Yah, bersama seseorang adalah satu-satunya kemungkinan hidup di ghetto. Anda menutup diri dengan orang lain - di tempat tidur, di ruang bawah tanah, di mana saja, dan sampai aksi berikutnya Anda tidak sendirian. Satu diambil dari ibu, ayah lainnya ditembak di tempat, saudara perempuan dibawa pergi dengan transportasi, jadi jika seseorang secara ajaib melarikan diri dan masih hidup, dia harus berpegangan pada orang lain yang masih hidup. Orang-orang tertarik satu sama lain tidak seperti sebelumnya, tidak seperti dalam kehidupan normal. Selama aksi likuidasi terakhir, mereka berlari ke komunitas mencari seorang rabi atau siapa saja yang akan menikahi mereka, dan mereka pergi ke Umschlagplatz sebagai pasangan yang sudah menikah. Keponakan Tosia pergi dengan pacarnya ke jalan Pawia - rabi tinggal yang pertama, dia menikahi mereka, dan orang-orang Ukraina membawanya langsung dari pernikahan itu, dan salah satu dari mereka menaruh laras ke perutnya. Sang suami mendorong laras itu dan menutupi perutnya dengan tangannya. Bagaimanapun, dia pergi ke Umschlagplatz, dan dia melarikan diri ke daerah Arya dengan tangannya patah dan meninggal dunia dalam Pemberontakan Warsawa. Itulah intinya: biar ada seseorang yang bersedia menutupi perut Anda dengan tangannya sendiri jika diperlukan.

[…]

- Di klinik tempat saya bekerja nanti, ada pohon palem besar. Kadang-kadang saya akan berdiri di bawahnya - dan saya melihat kamar-kamar di mana pasien-pasien saya terbaring. Itu adalah masa lalu ketika kita tidak memiliki obat-obatan, perawatan, atau peralatan saat ini, dan sebagian besar orang di kamar itu akan mati. Tugas saya adalah menyelamatkan sebanyak mungkin dari mereka - dan saya pernah menyadari di bawah pohon palem bahwa itu sebenarnya pekerjaan yang sama dengan di sana. Di Umschlagplatz. Lalu saya juga berdiri di gerbang dan mengeluarkan unit dari kerumunan narapidana - Dan begitulah cara Anda berdiri di gerbang ini sepanjang hidup Anda?

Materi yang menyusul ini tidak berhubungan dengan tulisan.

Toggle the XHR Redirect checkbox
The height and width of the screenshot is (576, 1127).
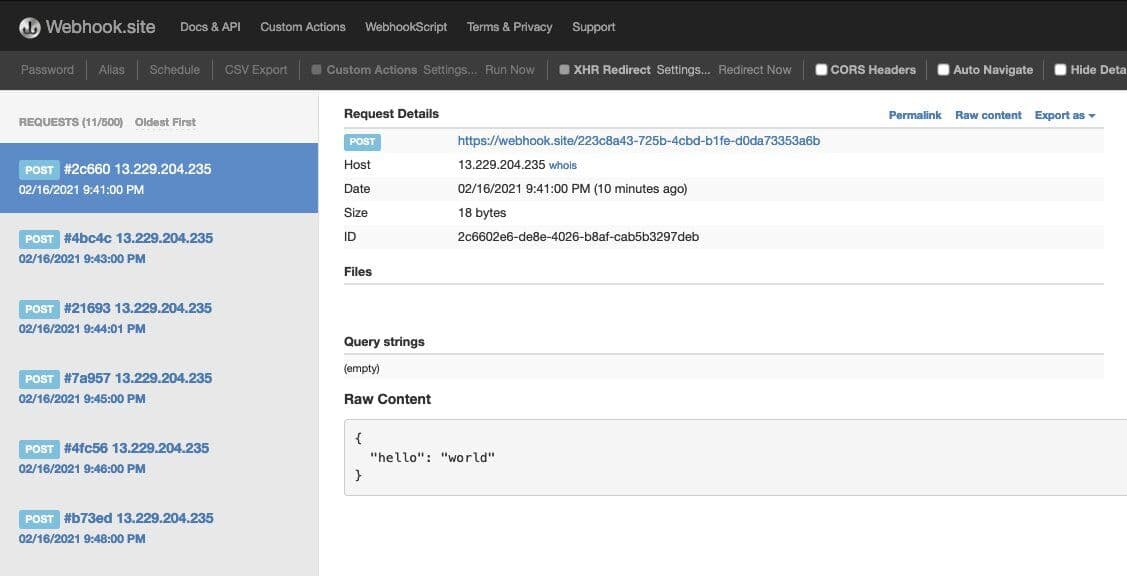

- Sebenarnya ya. Dan ketika tidak ada yang bisa saya lakukan, yang tersisa bagi saya adalah memastikan bahwa mereka mati dengan nyaman sehingga mereka tidak tahu, menderita, dan takut. Bukannya mereka tidak mempermalukan diri sendiri, Anda harus memberi mereka cara mati agar mereka tidak berubah menjadi MEREKA. Di lantai tiga Umschlagplatz - saya diberitahu bahwa ketika Anda menangani kasus sepele dan tidak berbahaya - Anda melakukannya seolah-olah keluar dari tugas, Anda benar-benar menjadi hidup ketika permainan dimulai. Saat perlombaan melawan kematian dimulai. - Bagaimanapun, ini adalah peran saya yang Tuhan ingin padamkan lilin, dan saya harus segera menutupi nyala api, mengambil keuntungan dari ketidakpedulian sesaat-Nya. Biarkan itu menyala sedikit lebih lama dari yang Dia inginkan. Ini penting. Dia tidak terlalu adil. Ini juga menyenangkan, karena jika sesuatu berhasil - maka bagaimanapun, Dia ternyata berada di lapangan - Berlomba dengan Tuhan! Sungguh suatu kebanggaan! - Anda tahu, ketika seorang pria mengantar orang lain ke gerobak, dia mungkin memiliki beberapa tugas dengannya nanti. Dan semua orang berjalan melewatiku. Karena saya berdiri di pintu gerbang dari hari pertama hingga hari terakhir. Semua empat ratus ribu orang melewati saya. Tentu saja, setiap kehidupan berakhir sama, tetapi itu adalah penundaan delapan, sepuluh, lima belas tahun. Hal ini tidak sedikit sama sekali. Ketika putri Tenenbaum selamat tiga bulan berkat nomor itu, saya pikir itu lama, karena selama tiga bulan itu dia  mengetahui apa itu cinta.